AG1 CEO Kat Cole on turning customer feedback into growth
TL;DR
AG1 CEO Kat Cole explains how working every job in her organizations—from Hooters hostess to AG1 blending facilities—builds the 'ground truth' necessary to scale a single product to $500M, while outlining her three-question framework for cutting through delusional data and knowing when to expand.
🔍 Ground Truth Over Delusional Data 3 insights
Work every job to earn decision-making speed
Cole started as a Hooters hostess and worked every role through VP, drove delivery trucks at Cinnabon, and spent time in AG1 blending facilities to make faster decisions grounded in operational reality rather than boardroom abstractions.
Avoid 'delusional data' from AI or yes-men cultures
Effective leadership requires distinguishing between AI hallucinations, emotionally filtered feedback, and the 'true truth' necessary for confident action.
Weekly customer conversations drive innovation
Cole speaks with multiple customers weekly to ensure their language and product needs directly inform AG1's development pipeline rather than relying on performative engagement.
🎯 Extreme Focus Before Expansion 3 insights
Single-SKU strategy to half-billion revenue
AG1 reached approximately $500 million in revenue with one product, one flavor, and one SKU, iterating the green powder formula over 50 times before considering expansion.
Infrastructure readiness determines expansion timing
Cole delayed retail expansion and new products like AGZ until the company built sufficient supply chain capabilities and PhD teams to earn the right to solve additional customer problems.
Focus preserves brand clarity
Starting with minimal SKUs allows small teams to optimize quality and marketing message more effectively than fragmented multi-product approaches that confuse the customer.
🧭 The Three-Question Leadership Framework 3 insights
Ask what to stop before what to start
Cole's first question to stakeholders—'What should we stop doing?'—identifies process bloat to prune before adding new initiatives that compound inefficiencies.

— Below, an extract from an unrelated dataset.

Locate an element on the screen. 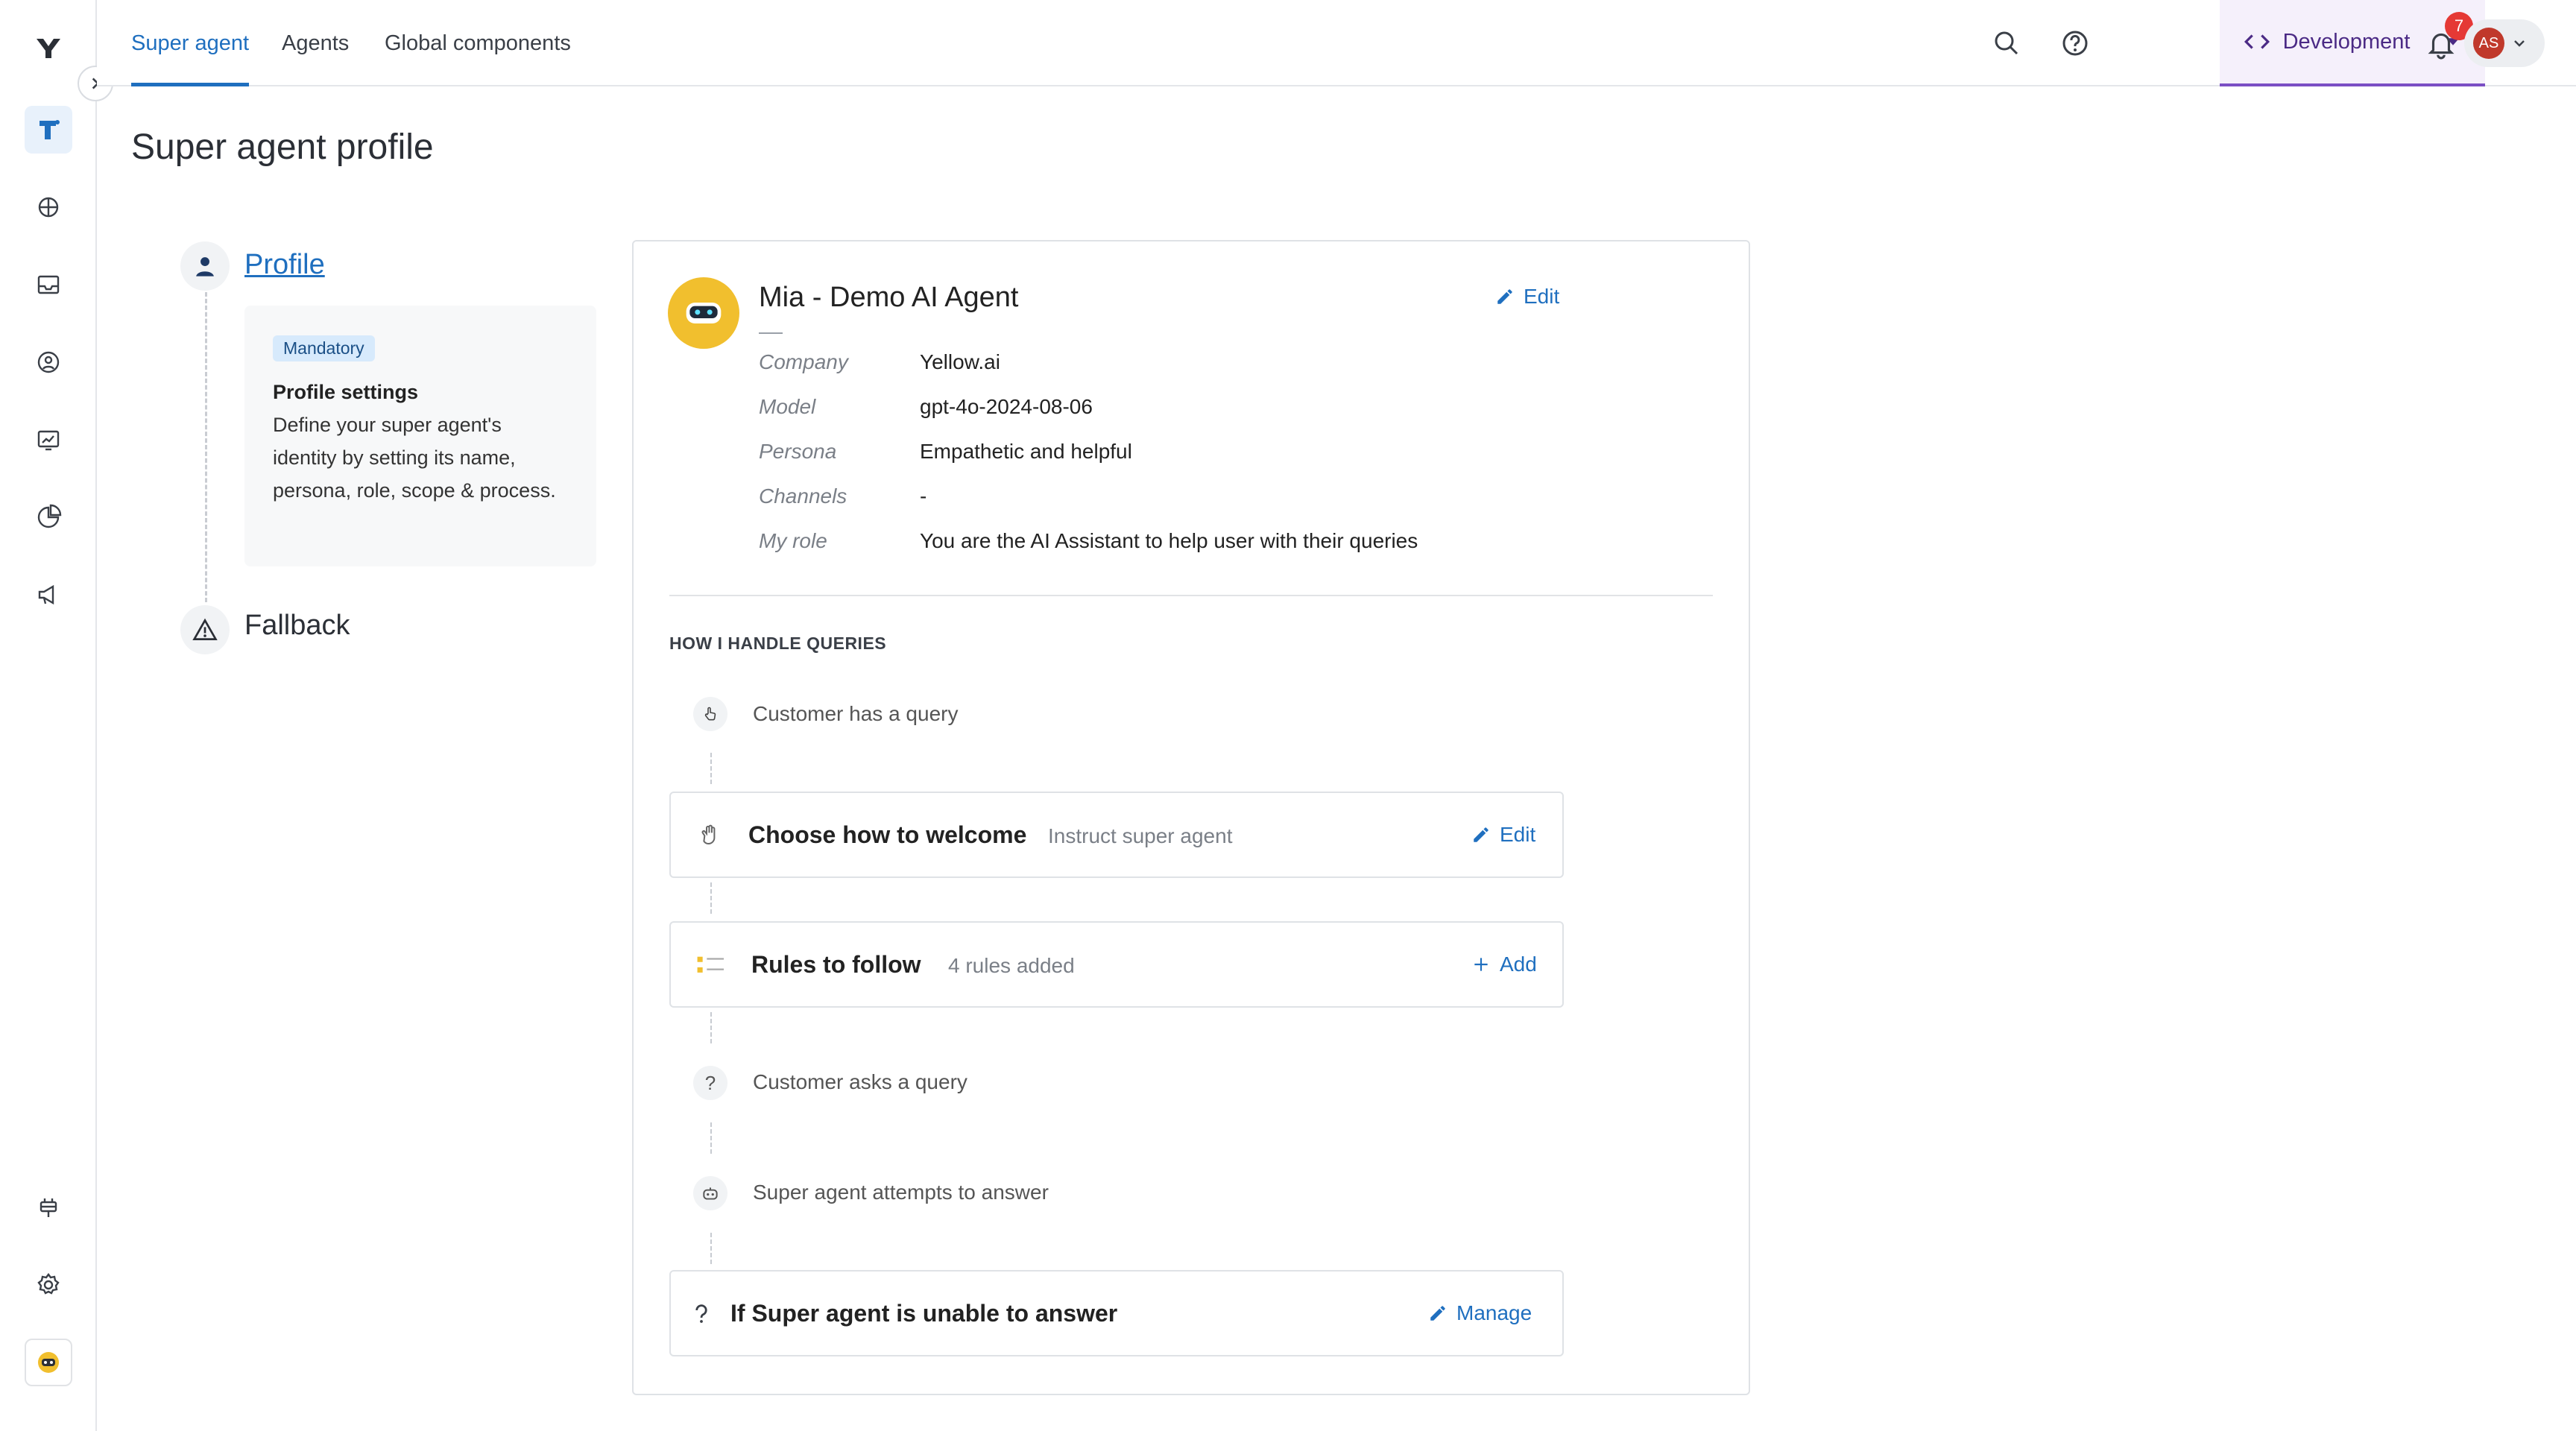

Solicit perspective through role reversal
Asking 'What would you do differently if you were me?' generates empathetic insights and builds trust while revealing blind spots in the leadership approach.

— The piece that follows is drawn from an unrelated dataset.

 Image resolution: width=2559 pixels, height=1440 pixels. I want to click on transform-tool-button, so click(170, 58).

Calm under pressure as competitive advantage
Early financial responsibility for her family and difficult circumstances developed Cole's ability to remain steady when handling the most extreme decisions that reach the CEO level.
Bottom Line
Stay close to operations and customers weekly to avoid delusional data, maintain extreme product focus until infrastructure scales, and use the 'stop/start/empathize' stakeholder framework to accelerate innovation while preserving team trust.